We were finally parked on some of the better gates in the main terminal, being quite close to the people mover station. The plane parked beside us was part of MH's infamous 9M-ML* series, which I had the displeasure to try on my next flight.
It was close to Saturday evening after all, so like the rest of the cabin I queued in the aisle for the deplaning.
After bidding farewell to the crews I made my way to the main terminal, as expected on most arrivals from MH's 738.
Arrival at KUL and post-arrival trip
Since I arrived at the international/domestic gates I needed to go up to reach the international transit area.
From there I reached the common transit area, which fortunately wasn't crowded and not too far from the arrival immigration.
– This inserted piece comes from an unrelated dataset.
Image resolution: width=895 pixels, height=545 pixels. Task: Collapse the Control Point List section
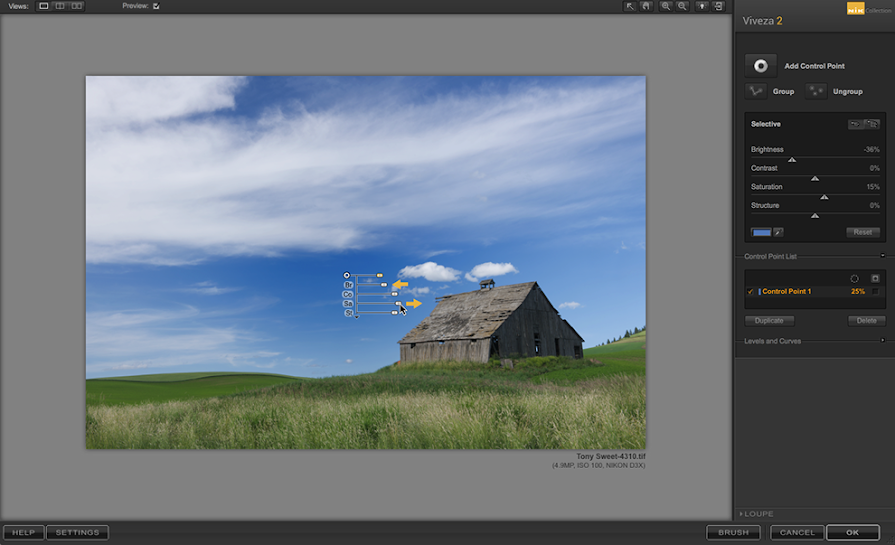pyautogui.click(x=882, y=257)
Following a short stroll I went down to the arrival floor for immigration screening.
The normal immigration queue was quite long (not KLIA2-level long, but still long by main terminal standard), though with my business class ticket I received priority immigration and was cleared in 1 minute.
After clearing immigration I passed through the duty-free store to get to the luggage claim hall.
The luggage claim was crowded, but for a weekend trip I only needed my suitcase so that's another thing that I skipped as well.
I went through the customs check, which was also fast and unlike CGK didn't require me to walk along the entire luggage claim hall.
Unlike the rather quiet situation inside, it was pretty chaotic outside - not CGK-level, of course, but it's not the most welcoming arrival for sure.
I made my way to the bus terminal right beside the terminal.
From there I took a bus to the city centre where I had an appointment with one of my friends.
Medan - KNO
Kuala Lumpur - KUL
Looking on what's on offer from taking this flight, my view is that product-wise this was quite mediocre. Though in fairness the plane still looked quite new and the IFE wasn't that bad, many aspects of the experience didn't match the business class label, from the outdated lounge, crews doing the bare minimum (think of no drink refills or newspapers being put on seats instead of offered individually), to snack service that looked fit for economy class. As much as I don't want to put MH on the wrong side here, GA managed to provide all that MH had and more on an even shorter domestic flight (find my CGK-TKG review on GA's business), so there's some room to improve here.
On overall, I won't repeat this flight except on the same kind of rock-bottom mistake fare and I wanted to visit KNO.